Thursday’s sentence in Moscow consigns the former head of the Yukos oil company and his business partner, Platon Lebedev, to imprisonment until 2017. The men are currently serving eight-year prison sentences on charges of tax evasion and fraud. They have been in prison since their arrests in 2003.

The judge said during sentencing that Khodorkovsky could be reformed only through “isolation from society,” according to a The New York Times report. The overall 14-year sentence is the maximum penalty that can be imposed for the crime.

The men’s most recent trial began in March 2009. They were accused of stealing billions of dollars’ worth of oil from Yukos production subsidiaries from 1998 to 2003.
Khodorkovsky, who is Jewish, was formerly the richest man in Russia.

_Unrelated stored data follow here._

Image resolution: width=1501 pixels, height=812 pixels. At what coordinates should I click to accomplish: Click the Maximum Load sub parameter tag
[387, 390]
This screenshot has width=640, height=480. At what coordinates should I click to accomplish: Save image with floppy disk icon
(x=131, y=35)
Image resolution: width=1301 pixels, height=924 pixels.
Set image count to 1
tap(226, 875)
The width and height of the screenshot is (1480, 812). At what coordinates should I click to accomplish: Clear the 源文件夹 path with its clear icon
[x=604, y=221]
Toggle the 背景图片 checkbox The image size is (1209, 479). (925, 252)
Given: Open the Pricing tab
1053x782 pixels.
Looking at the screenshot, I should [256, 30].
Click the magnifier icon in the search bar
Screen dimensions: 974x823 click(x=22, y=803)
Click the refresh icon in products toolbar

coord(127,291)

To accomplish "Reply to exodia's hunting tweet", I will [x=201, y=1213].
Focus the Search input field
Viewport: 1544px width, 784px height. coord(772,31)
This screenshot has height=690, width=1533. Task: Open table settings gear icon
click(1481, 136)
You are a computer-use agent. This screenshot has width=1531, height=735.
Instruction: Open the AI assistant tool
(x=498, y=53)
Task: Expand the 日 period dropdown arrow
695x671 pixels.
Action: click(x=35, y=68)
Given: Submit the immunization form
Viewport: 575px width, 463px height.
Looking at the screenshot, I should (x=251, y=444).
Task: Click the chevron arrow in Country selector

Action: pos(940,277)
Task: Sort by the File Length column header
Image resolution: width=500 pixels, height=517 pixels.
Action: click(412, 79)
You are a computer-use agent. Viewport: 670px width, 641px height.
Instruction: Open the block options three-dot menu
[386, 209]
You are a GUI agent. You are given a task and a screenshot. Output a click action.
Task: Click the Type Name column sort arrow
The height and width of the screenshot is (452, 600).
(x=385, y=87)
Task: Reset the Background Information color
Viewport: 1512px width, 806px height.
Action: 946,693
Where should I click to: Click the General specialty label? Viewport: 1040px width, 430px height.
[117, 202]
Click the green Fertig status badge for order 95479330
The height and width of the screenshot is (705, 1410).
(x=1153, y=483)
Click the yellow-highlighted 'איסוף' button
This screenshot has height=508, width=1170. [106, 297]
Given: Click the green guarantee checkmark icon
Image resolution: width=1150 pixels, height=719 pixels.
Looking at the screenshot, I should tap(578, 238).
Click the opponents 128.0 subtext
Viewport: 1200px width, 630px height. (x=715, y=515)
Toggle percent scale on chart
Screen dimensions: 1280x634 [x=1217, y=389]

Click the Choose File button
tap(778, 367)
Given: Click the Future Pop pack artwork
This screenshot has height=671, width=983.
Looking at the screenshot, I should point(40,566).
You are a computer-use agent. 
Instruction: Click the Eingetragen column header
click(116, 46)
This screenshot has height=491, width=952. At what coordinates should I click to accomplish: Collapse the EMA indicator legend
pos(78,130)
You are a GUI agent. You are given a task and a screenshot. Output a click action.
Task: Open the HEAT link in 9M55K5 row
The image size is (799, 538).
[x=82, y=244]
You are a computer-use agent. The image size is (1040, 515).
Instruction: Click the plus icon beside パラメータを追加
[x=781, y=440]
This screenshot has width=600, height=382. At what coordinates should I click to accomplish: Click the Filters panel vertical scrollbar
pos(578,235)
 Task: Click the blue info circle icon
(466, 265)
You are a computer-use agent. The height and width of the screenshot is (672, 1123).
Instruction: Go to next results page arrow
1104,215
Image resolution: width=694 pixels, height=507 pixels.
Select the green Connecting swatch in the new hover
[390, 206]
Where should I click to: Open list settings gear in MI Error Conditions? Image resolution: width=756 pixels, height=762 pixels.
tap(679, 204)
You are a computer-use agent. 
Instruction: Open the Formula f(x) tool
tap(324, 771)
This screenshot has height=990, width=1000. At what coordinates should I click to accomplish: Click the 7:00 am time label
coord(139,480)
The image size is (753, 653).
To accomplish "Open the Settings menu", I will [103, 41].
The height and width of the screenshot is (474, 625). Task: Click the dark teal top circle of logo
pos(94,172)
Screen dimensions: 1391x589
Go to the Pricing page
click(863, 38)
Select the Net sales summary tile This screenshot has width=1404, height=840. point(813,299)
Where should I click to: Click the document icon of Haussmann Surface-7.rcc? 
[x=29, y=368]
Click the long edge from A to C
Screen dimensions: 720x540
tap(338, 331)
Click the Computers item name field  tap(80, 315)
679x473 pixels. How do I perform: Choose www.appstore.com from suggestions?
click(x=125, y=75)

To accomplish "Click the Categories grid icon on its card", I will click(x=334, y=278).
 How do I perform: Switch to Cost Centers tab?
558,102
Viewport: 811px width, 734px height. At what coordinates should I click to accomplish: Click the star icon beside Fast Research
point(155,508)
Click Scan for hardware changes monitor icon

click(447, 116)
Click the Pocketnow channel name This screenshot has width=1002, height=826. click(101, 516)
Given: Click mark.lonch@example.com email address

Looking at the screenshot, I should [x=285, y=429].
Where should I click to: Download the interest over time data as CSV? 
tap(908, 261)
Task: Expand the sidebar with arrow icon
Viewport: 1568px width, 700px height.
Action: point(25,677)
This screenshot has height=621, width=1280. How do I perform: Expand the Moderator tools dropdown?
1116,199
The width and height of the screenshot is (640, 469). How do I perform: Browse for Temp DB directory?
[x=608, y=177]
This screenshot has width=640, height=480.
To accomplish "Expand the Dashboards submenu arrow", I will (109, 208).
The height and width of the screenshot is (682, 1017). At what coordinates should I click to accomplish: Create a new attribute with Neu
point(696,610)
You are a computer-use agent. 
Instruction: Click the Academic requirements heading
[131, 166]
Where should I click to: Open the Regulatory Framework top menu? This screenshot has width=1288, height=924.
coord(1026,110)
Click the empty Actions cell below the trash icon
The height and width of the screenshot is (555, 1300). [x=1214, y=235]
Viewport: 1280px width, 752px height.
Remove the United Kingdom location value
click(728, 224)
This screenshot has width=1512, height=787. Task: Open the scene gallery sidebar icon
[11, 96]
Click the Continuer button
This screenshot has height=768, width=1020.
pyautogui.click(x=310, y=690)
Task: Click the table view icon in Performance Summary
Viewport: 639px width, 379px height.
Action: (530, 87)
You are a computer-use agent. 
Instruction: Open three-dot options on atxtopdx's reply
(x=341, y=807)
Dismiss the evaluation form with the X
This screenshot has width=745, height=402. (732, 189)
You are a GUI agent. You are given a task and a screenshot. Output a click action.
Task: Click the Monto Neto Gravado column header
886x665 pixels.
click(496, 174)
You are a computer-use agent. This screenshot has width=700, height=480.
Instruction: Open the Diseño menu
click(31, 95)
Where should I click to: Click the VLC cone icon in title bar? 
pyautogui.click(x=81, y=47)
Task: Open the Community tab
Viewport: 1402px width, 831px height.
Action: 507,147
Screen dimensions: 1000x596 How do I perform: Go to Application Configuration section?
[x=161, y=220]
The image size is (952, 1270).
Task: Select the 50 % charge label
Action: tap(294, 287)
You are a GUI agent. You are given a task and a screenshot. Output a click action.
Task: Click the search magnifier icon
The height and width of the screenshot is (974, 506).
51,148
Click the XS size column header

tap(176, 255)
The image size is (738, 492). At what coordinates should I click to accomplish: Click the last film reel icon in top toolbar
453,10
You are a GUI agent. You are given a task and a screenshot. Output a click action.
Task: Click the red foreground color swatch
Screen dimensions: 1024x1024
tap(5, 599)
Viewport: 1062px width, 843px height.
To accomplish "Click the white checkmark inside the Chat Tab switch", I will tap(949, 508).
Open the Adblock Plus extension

Russian Prime Minister Vladimir Putin said earlier this month that Khodorkovsky "should sit in jail" — a comment that has been seen by some as interference in the trial. Putin was the nation’s president during the first trial. Khodorkovsky, a major opponent of the Kremlin, had plans to run for the presidency himself, according to reports. Putin has expressed an interest in running for president again in 2012.

Charges ranging from tax fraud to murder are facing other former Yukos officials, including Leonid Nevzlin, who fled to Israel to avoid the charges.